Dask Usage at Blue Yonder
Back in 2017, Blue Yonder started to look into Dask/Distributed and how we can leverage it to power our machine learning and data pipelines. It’s 2020 now, and we are using it heavily in production for performing machine learning based forecasting and optimization for our customers. Over time, we discovered that the way we are using Dask differs from how it is typically used in the community. (Teaser: For instance, we are running about 500 Dask clusters in total and dynamically scale up and down the number of workers.) So we think it’s time to take a a look at the way we are using Dask!
First, let’s have a look at the main use case we have for Dask. The use of Dask at Blue Yonder is strongly coupled to the concept of datasets, tabular data stored as Apache Parquet files in blob storage. We use datasets for storing the input data for our computations as well as intermediate results and the final output data served again to our customers. Dask is used in managing/creating this data as well as performing the necessary computations.
Our pipeline consists of downloading data from a relational database into a dataset (we use Dask here for parallelization of the download) and then of several steps that each read the data from an input dataset, do a computations on it, and write it out to another dataset.
In many cases, the layout of the source dataset (the partitioning, i.e., what data resides in which blob) is used for parallelization. This means the algorithms work independently on the individual blobs of the source dataset. Therefore, our respective Dask graphs are embarassingly parallel. The individual nodes perfom the sequential operations of reading in the data from a source dataset blob, doing some computation on it, and writing it out to a target dataset blob. Again, there is a final reduction node writing the target dataset metadata. We typically use Dask’s Delayed interface for these computations.
In between, we have intermediate steps for re-shuffling the data. This works by reading the dataset as a Dask dataframe repartitioning the dataframe using network shuffle, and writing it out again to a dataset.
The size of the data we work on varies strongly depending on the individual customer. The largest ones currently amount to about one billion rows per day. This corresponds to 30 GiB of compressed Parquet data, which is roughly 500 GiB of uncompressed data in memory.
Dask cluster setup at Blue Yonder
We run a somewhat unique setup of Dask clusters that is driven by the specific requirements of our domain. For reasons of data isolation between customers and environment isolation for SaaS applications we run separate Dask clusters per customer and per environment (production, staging, and development).
But it does not stop there. The service we provide to our customers is comprised of several products that build upon each other and maintained by different teams. We typically perform daily batch runs with these products running sequentially in separated environments. For performance reasons, we install the Python packages holding the code needed for the computations on each worker. We do not want to synchronize the dependencies and release cycles of our different products, which means we have to run a separate Dask cluster for each of the steps in the batch run. This results in us operating more than ten Dask clusters per customer and environment, with most of the time, only one of the clusters being active and computing something. While this leads to overhead in terms of administration and hardware resouces, (which we have to mitigate, as outlined below) it also gives us a lot of flexibility. For instance, we can update the software on the cluster of one part of the compute pipeline while another part of the pipeline is computing something on a different cluster.

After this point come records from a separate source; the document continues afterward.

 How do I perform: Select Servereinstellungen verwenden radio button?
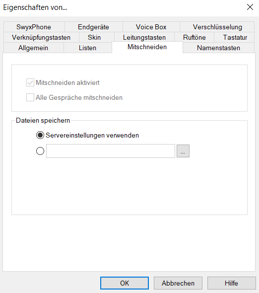pos(40,135)
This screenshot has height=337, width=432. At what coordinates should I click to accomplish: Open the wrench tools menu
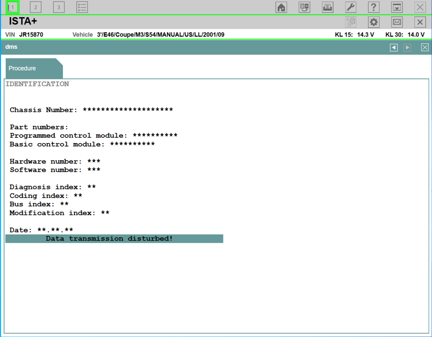point(351,7)
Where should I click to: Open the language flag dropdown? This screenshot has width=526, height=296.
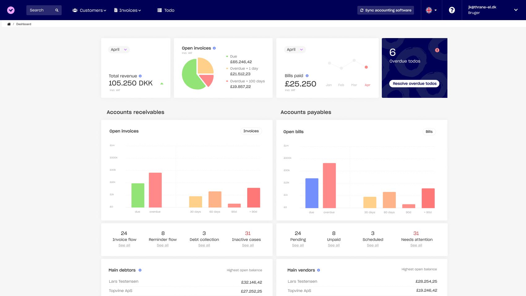431,10
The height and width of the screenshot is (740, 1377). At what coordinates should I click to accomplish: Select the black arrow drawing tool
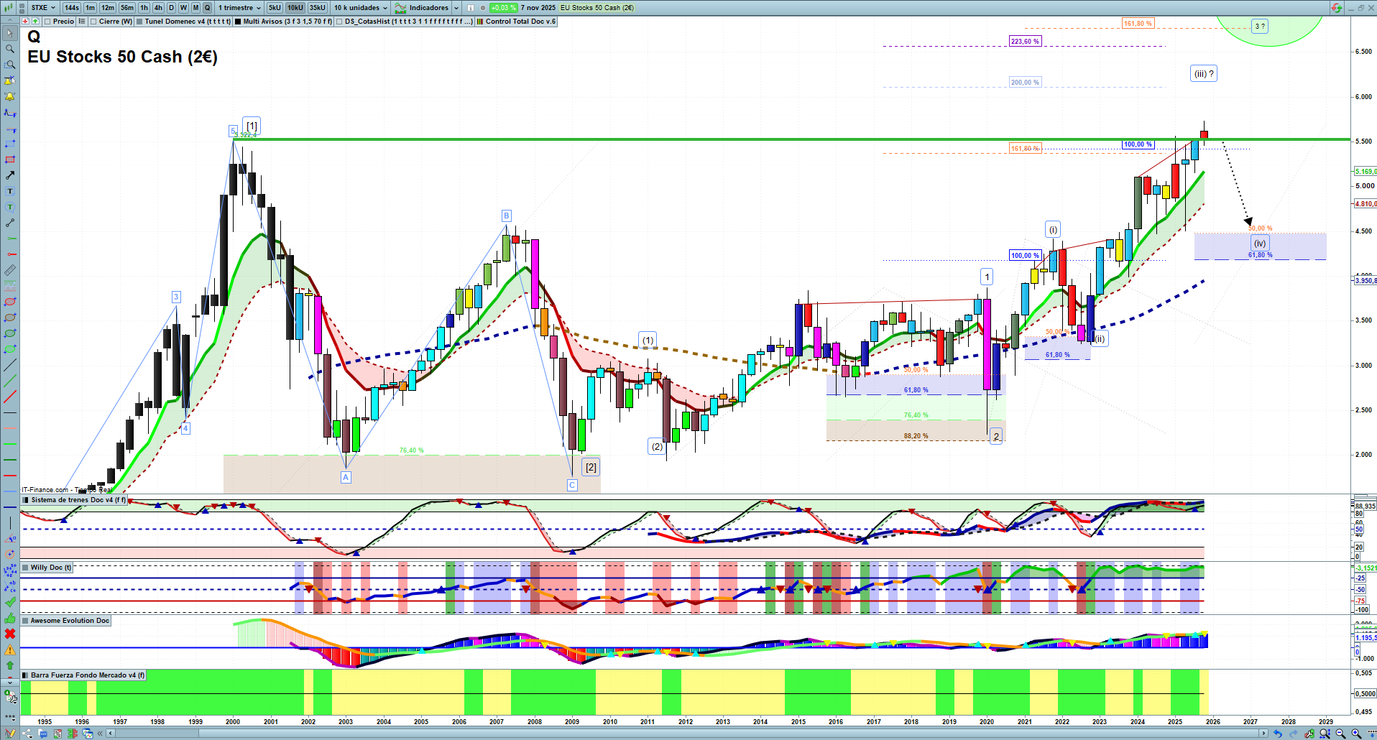(x=9, y=175)
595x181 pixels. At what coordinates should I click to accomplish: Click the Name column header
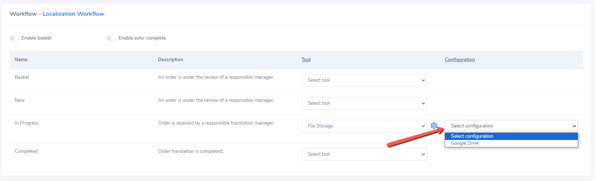coord(21,60)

The number and size of the workers varies from cluster to cluster depending on the degree of parallelism of the computation being performed, its resource requirements, and the available timeframe for the computation. At the time of writing, we are running more than 500 distinct clusters. Our clusters have between one and 225 workers, with worker size varying between 1GiB and 64GiB of memory. We typically configure one CPU for the smaller workers and two for the larger ones. While our Python computations do not leverage thread-level parallelism, the Parquet serialization part, which is implemented in C++, can benefit from the additional CPU. Our total memory use (sum over all clusters) goes up to as much as 15TiB. The total number of dask workers we run varies between 1000 and 2000.
Cluster scaling and resilience
To improve manageability, resilience, and resource utilization, we run the Dask clusters on top of Apache Mesos/Aurora and Kubernetes. This means every worker as well as the scheduler and client each run in an isolated container. Communication happens via a simple service mesh implemented via reverse proxies to make the communication endpoints independent of the actual container instance.
Running on top of a system like Mesos or Kubernetes provides us with resilience since a failing worker (for instance, as result of a failing hardware node) can simply be restarted on another node of the system. It also enables us to easily commission or decommission Dask clusters, making the amount of clusters we run manageable in the first place.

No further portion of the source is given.